Speaker 29 The drums that do.
Speaker 25 Bobby, come on, get out from under there.
Speaker 29
That's a good suit. And if you get a headache later on, that's when Bayer works wonders.
Two Bayer tablets bring all the pain relief power your headache can use.
Speaker 29 Bayer is pure aspirin, not just part aspirin. Bayer works wonders.
Speaker 11 Bayer AG is one of the largest pharmaceutical companies in the world. It's been that way for quite some time.
Speaker 11 The German-based company is probably best known for introducing aspirin to the headache-plagued public in the late 1800s.
Speaker 11 but there are far more interesting and unsettling stories to be found in the company's history. For starters, Bayer is also credited with commercializing heroin at the beginning of the 20th century.
Speaker 11 The company actually invented the name heroin, sold it over the counter, and promoted it as a cough suppressant. The name is based on a German word that means heroic and strong.
Speaker 11 words that the German people would hear ad nauseum in the ensuing decades.
Speaker 11 In 1925, in order to remain competitive, Bayer, along with five other German chemical and pharmaceutical companies, merged into a single conglomerate megacorporation named IG Farben.
Speaker 11 And during the 1930s, IG Farben became the single largest financial donor to the political campaign of failed artist Adolf Hitler.
Speaker 11 Company executives were reportedly hesitant to show support for the Nazis, considering many of its key scientists were Jewish, including the man who invented aspirin.
Speaker 11 But ultimately, it was an investment for the future, an investment that would pay off.
Speaker 11 IG Farben became the largest profiteer of German conquest in World War II and grew to be the largest company in all of Europe, the fourth largest company in the world.
Speaker 11 One of the ways the conglomerate was able to accomplish this was by establishing an oil and rubber plant at the Auschwitz concentration camp to take advantage of slave labor.

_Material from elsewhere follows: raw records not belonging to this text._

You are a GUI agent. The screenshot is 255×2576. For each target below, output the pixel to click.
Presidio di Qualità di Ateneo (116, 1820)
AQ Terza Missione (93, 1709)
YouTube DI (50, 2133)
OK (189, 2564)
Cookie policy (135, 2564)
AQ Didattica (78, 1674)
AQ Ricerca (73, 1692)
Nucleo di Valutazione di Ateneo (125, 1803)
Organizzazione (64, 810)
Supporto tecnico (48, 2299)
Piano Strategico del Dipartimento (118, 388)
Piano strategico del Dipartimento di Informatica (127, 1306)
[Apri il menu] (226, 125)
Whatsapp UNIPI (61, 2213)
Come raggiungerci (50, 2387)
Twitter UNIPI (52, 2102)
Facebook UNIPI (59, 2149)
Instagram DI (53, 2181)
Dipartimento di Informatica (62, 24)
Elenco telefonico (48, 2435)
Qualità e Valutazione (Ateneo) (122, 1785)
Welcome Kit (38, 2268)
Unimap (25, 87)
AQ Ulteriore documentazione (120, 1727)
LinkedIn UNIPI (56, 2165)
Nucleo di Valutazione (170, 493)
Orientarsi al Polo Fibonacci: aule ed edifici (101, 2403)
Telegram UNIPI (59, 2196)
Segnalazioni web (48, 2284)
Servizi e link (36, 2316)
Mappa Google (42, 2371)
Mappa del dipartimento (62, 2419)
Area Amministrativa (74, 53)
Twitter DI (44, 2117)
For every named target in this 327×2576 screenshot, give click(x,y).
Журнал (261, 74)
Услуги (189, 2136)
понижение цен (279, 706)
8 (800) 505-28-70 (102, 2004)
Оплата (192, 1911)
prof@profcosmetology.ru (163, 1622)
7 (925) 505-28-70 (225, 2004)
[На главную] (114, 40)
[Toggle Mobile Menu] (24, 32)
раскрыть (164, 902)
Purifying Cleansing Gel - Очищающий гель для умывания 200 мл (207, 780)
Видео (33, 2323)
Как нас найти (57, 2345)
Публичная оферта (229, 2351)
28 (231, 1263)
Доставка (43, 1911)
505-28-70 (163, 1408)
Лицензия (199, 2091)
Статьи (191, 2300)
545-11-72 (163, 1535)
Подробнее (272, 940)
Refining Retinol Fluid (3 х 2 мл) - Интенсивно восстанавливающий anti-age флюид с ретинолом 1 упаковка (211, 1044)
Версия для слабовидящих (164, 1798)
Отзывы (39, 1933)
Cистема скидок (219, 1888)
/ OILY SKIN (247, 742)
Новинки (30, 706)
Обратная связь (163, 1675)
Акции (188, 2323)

Speaker 11 Tens of thousands of involuntary unpaid employees, a tried and true cost-saving measure.
Speaker 11 Chemical cells were also on the upswing, specifically Zyklon B, which was manufactured by an IG Farben subsidiary.
Speaker 11 Zyklon B is the cyanide-based pesticide that was used to exterminate over a million Jews in the gas chambers during the Holocaust.
Speaker 11 Executives of the company would later claim that they were unaware of what the Nazis were doing with the chemical. They must have assumed that Hitler was fumigating a forest of citrus trees.
Speaker 11 Lawsuits filed decades later also accused I.G. Farben of providing toxic chemicals to Joseph Mangela, the angel of death, for use in the Nazis' human experiments.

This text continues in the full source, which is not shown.